Stratégies collectives et individuelles
33La combinaison d’un marché matrimonial différencié par le sexe, d’une tradition de mariage hypergame pour les femmes et parfois même pour les hommes, et d’une multiplicité de types de mariage, signifiait que la nuptialité pouvait être aussi finement différenciée que la mortalité, surtout pour les hommes, et cela aux deux extrémités de l’éventail social. Dans la noblesse Qing et dans d’autres groupes généalogiques, la probabilité du mariage différait clairement en fonction du degré de noblesse des individus. Il en était ainsi de l’âge du mariage. Si seulement 6 % des fils de la haute noblesse n’étaient pas encore mariés à l’âge de 30 à 34 ans, cette proportion au sein de la petite noblesse était le double, soit 12 %, aux XVIIIe et XIXe siècles (Lee, Wang et Ruan, 2001). De la même manière, seulement 5 % des fils de fonctionnaires lettrés de plus de 20 ans dans l’Anhui n’étaient pas encore mariés, tandis que 15 % des fils de non-fonctionnaires lettrés étaient encore célibataires (Telford, 1994)38. Les fils de petite noblesse commençaient en moyenne à s’unir deux ans plus tard que les fils de la haute noblesse. Les fils de non-fonctionnaires lettrés se mariaient trois ans plus tard que les fils de fonctionnaires lettrés.
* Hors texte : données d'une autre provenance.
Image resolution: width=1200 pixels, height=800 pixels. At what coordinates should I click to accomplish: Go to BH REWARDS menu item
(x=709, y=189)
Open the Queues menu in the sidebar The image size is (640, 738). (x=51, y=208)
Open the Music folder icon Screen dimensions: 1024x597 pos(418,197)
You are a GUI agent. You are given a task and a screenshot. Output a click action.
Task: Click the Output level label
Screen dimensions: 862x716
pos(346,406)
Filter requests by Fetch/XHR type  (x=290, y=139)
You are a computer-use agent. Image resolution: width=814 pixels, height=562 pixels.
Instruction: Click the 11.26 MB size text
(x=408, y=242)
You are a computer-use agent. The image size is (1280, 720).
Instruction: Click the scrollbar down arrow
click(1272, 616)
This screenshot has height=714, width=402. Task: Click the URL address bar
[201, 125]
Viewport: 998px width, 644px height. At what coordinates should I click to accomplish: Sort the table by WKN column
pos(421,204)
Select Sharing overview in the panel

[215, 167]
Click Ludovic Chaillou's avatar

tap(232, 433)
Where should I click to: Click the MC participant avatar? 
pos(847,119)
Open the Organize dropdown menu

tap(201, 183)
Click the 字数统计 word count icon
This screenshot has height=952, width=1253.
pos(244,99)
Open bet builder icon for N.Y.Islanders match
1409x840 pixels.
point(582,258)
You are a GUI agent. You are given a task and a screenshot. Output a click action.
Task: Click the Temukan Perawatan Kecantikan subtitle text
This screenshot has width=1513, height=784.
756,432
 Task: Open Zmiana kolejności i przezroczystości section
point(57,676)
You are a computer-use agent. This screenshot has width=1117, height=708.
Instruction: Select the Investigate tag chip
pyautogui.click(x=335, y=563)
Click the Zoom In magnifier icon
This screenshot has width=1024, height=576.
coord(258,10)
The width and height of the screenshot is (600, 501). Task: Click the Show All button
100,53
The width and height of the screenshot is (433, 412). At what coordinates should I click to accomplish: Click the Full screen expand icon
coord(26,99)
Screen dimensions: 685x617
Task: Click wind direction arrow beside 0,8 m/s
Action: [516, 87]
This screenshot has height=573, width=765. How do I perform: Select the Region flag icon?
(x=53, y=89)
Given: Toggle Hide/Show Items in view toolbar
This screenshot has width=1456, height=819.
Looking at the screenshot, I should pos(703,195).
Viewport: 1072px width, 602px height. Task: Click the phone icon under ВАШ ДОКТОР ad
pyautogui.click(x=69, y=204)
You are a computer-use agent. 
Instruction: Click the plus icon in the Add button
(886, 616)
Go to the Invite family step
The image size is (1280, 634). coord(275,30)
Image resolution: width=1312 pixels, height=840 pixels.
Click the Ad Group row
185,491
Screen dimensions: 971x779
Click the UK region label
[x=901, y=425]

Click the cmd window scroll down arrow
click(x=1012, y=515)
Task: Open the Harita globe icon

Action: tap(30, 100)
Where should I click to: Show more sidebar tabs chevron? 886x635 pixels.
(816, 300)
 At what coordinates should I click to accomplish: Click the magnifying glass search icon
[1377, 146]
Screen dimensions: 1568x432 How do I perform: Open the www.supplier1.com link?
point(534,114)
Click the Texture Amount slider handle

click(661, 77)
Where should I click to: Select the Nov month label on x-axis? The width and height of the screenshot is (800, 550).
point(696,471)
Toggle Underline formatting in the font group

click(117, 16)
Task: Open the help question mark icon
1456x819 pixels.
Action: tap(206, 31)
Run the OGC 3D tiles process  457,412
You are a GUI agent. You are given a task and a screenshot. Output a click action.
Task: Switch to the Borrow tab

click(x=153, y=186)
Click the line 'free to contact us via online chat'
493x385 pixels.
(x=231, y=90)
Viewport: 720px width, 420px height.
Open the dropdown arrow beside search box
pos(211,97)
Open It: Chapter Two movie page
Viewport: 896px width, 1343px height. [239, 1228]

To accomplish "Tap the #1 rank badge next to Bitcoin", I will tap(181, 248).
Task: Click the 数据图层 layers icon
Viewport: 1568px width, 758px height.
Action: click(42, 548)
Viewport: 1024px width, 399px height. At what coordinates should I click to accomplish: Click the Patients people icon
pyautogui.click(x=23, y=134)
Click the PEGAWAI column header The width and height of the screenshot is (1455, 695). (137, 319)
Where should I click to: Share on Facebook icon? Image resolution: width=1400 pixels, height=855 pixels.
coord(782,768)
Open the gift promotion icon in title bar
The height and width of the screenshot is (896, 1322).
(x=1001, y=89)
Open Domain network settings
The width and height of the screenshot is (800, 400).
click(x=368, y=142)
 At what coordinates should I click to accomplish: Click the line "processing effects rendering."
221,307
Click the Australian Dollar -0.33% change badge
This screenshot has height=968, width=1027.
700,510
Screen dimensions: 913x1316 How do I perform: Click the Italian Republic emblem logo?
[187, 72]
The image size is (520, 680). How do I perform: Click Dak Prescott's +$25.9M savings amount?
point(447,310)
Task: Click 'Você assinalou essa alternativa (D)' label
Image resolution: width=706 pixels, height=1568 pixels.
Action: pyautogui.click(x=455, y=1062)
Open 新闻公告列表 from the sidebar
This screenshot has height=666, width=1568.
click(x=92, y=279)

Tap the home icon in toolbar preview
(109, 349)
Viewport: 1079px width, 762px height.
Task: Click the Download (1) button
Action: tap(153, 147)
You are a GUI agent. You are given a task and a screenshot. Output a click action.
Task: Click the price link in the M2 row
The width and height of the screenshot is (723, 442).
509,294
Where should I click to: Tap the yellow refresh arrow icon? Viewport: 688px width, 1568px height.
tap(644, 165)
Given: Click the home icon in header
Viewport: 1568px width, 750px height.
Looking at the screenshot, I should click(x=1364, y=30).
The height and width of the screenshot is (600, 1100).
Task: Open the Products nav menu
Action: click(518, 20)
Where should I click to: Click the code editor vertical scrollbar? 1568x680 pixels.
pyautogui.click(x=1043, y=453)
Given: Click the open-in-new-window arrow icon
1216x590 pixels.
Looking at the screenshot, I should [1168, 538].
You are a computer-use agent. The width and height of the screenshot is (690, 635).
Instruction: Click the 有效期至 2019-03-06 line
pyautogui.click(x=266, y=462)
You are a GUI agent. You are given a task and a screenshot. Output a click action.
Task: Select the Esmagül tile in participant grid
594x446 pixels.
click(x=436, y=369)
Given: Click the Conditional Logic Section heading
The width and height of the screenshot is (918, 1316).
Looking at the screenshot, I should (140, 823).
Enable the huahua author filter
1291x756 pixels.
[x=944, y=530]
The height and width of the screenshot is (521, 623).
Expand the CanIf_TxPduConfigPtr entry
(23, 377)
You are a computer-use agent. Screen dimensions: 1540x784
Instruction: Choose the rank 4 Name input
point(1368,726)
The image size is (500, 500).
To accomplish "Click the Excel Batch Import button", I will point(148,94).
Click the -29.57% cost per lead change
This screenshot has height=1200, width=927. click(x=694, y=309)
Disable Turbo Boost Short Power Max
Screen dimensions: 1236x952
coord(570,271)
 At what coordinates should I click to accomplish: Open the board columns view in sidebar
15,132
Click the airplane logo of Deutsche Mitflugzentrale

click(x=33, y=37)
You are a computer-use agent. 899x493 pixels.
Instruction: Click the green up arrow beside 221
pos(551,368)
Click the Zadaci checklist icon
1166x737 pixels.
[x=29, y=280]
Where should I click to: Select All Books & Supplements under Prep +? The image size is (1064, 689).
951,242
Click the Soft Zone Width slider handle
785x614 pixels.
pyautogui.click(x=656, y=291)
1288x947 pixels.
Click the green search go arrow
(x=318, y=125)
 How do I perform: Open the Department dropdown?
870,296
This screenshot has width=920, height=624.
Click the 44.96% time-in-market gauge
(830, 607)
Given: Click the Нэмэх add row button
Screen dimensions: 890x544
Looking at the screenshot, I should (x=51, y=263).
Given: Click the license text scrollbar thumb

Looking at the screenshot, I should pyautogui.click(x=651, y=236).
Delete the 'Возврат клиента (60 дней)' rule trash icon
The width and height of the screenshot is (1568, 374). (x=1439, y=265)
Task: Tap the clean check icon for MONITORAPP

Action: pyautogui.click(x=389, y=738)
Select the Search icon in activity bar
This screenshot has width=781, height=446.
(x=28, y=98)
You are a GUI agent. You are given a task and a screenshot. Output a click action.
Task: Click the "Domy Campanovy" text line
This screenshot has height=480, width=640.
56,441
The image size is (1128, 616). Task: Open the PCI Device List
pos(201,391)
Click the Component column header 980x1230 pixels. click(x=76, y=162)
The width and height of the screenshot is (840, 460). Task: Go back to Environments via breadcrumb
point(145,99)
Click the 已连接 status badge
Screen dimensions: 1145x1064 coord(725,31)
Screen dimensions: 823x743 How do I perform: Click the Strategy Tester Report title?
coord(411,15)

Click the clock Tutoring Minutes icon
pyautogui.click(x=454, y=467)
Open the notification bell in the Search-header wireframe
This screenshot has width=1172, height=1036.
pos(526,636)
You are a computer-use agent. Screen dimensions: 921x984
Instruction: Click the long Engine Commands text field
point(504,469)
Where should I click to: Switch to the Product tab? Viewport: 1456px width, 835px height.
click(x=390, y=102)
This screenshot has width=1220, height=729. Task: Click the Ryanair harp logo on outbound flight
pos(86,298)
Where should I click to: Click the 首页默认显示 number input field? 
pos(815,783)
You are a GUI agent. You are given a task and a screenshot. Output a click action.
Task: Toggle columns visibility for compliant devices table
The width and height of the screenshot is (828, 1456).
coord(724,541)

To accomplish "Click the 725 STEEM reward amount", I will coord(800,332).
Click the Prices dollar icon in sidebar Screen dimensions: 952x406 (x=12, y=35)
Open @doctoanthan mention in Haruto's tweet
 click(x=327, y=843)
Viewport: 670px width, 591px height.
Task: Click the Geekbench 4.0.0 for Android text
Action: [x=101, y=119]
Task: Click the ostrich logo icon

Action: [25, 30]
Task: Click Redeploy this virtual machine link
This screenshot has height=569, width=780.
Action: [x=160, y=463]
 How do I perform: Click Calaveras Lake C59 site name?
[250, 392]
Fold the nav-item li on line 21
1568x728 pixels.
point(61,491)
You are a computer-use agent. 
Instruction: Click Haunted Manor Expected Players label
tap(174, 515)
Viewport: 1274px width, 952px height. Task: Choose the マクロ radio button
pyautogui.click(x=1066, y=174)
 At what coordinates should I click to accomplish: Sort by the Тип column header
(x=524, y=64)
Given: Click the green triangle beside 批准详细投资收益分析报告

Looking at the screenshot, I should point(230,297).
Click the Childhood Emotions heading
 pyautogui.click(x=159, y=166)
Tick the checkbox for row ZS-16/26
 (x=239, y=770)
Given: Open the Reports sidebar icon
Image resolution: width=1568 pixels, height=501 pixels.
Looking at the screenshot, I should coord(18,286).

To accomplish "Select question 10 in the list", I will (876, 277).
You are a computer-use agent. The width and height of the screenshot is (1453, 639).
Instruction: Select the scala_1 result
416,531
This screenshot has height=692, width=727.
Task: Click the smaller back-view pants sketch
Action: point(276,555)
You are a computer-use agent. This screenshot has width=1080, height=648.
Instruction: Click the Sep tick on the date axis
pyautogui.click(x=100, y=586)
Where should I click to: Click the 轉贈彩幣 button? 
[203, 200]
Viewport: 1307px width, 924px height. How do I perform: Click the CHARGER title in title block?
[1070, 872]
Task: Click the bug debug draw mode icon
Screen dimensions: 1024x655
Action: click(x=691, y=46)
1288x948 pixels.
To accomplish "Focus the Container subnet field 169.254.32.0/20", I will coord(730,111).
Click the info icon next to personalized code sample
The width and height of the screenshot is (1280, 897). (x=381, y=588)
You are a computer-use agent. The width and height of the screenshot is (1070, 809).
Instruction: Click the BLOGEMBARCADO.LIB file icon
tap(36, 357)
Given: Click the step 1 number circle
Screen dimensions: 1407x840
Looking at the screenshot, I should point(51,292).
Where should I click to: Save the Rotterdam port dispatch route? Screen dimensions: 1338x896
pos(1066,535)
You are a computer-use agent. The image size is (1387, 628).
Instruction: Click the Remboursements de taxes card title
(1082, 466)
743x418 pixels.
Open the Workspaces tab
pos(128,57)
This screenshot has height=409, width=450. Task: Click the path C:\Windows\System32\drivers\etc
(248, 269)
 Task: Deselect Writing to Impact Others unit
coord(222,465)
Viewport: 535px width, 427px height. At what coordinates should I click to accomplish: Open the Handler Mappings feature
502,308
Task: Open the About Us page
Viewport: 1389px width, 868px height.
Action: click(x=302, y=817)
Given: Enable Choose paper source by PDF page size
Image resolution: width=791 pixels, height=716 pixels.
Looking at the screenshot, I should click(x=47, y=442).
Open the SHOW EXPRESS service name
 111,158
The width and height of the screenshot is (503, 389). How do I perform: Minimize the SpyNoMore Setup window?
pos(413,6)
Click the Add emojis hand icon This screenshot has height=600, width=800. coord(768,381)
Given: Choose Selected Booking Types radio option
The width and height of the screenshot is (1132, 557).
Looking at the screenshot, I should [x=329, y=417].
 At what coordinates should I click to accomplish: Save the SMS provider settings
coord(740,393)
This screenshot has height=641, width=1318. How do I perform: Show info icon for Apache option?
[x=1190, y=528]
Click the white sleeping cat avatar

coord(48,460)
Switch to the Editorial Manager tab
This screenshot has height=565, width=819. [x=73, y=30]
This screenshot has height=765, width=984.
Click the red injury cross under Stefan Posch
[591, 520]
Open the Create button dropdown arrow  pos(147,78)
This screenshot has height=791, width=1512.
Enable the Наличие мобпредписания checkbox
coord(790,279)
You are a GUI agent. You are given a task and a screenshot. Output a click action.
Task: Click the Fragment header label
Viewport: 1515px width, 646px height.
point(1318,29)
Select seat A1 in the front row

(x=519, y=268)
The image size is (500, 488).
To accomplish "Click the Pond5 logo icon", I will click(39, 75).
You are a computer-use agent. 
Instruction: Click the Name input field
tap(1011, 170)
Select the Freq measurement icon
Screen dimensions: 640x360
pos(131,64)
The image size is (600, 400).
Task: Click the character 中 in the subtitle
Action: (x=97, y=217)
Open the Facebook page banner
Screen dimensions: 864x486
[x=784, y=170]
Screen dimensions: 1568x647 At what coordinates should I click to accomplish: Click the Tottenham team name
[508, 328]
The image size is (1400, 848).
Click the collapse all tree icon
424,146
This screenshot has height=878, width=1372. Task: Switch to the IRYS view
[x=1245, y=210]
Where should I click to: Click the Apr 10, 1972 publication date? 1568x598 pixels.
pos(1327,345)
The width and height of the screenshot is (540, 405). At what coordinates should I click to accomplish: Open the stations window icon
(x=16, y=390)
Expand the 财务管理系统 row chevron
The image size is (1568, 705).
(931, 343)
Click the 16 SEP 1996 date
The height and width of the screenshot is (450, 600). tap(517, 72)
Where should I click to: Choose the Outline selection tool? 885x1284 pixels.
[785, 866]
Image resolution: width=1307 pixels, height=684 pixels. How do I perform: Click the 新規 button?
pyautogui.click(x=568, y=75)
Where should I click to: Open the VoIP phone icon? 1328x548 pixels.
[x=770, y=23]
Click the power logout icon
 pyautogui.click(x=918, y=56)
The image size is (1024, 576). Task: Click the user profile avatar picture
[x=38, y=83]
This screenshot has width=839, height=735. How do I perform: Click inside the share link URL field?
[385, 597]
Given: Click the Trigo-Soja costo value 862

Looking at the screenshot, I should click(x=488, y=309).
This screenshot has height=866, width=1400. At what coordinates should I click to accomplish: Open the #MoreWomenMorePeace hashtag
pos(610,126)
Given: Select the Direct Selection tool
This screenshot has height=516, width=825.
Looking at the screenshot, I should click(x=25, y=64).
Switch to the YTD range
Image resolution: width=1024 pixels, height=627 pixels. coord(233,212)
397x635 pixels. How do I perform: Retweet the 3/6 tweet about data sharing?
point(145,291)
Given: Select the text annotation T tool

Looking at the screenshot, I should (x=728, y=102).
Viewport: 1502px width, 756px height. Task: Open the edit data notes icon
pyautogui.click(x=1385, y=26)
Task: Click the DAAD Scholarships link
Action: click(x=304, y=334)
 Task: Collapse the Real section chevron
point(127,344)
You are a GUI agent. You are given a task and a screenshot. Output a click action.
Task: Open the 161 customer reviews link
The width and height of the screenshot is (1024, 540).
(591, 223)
34Parmi les gens du peuple, le mariage était un privilège d’autant plus apprécié que relativement peu d’hommes avaient la chance de se marier (Lee et Campbell, 1997). L’accès au mariage se faisait en fonction de l'accès aux ressources, distribuées de manière inégale par le ménage et par l’activité. Plus élevée était l’occupation ou la position dans le ménage, meilleures étaient les chances de se marier. Dans le Liaoning rural, par exemple, les chefs de ménage de familles multiples avaient 75 % plus de chances de se marier que les autres membres du ménage. Les chefs de lignée de groupes avaient trois fois plus de chances de se marier que les autres membres des groupes. L’activité était encore plus déterminante en raison de l’importance d’avoir un revenu stable dans une société hypergame. Une fois l’âge et la position dans les hiérarchies du ménage et des lignées pris en compte, les chances de se marier pour les soldats, les officiels des villages et les artisans ruraux étaient respectivement de neuf, cinq et quatre fois plus grandes que celles des hommes œuvrant dans d’autres métiers. Quel que fût leur âge, les hommes ayant une profession avaient plus de chances de se marier que les autres hommes. En fait, les soldats et les officiels étaient les seuls hommes dans la population à accéder au mariage universel. Tous les officiels étaient mariés entre 36 et 40 sui, comme l’étaient tous les soldats entre 46 et 50 sui. Même dans les villages du Liaoning rural, le mariage était manifestement hypergame. Le revenu était apparemment un aspect de l’attrait masculin. L’étaient peut-être aussi l’apparence physique et le pouvoir officiel.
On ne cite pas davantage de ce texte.